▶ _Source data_
________

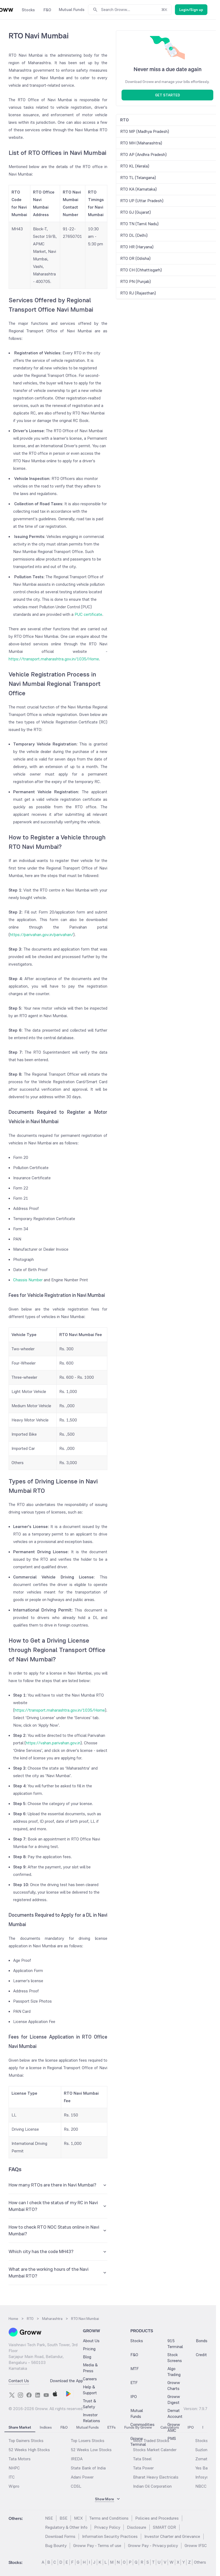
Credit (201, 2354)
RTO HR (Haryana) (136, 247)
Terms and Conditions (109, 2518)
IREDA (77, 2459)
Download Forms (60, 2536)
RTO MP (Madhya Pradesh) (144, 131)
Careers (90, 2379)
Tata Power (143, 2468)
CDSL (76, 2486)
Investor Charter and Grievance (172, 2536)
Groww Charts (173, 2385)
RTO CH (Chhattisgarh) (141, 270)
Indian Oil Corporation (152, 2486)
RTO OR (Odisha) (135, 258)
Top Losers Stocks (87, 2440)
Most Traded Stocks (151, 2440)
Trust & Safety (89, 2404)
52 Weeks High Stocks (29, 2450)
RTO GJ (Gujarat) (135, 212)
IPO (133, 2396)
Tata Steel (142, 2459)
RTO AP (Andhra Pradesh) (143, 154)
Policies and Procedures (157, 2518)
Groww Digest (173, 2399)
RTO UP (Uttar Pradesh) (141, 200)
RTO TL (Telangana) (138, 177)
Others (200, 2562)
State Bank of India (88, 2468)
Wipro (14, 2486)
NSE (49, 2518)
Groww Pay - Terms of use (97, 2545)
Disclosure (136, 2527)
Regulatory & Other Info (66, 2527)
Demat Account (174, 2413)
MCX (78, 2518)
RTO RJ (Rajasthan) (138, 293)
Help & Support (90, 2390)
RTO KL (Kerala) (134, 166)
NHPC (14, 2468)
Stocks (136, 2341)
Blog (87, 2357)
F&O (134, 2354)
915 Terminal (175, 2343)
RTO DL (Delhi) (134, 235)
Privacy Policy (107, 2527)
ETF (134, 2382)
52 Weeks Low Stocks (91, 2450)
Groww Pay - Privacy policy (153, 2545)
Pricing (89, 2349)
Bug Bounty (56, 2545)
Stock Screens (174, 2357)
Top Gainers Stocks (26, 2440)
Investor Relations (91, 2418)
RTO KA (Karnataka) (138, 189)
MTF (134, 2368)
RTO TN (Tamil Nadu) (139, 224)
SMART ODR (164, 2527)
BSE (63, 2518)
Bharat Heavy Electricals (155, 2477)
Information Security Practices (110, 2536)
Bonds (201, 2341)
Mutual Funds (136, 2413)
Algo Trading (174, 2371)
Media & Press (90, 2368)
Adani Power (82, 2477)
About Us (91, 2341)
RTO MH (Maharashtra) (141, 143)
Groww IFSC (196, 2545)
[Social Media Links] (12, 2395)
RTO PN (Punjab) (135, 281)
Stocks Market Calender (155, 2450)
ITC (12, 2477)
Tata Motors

________

Which of the lines in the data contain the string "Investor"? Return each one.

Investor Charter and Grievance (172, 2536)
Investor Relations (91, 2418)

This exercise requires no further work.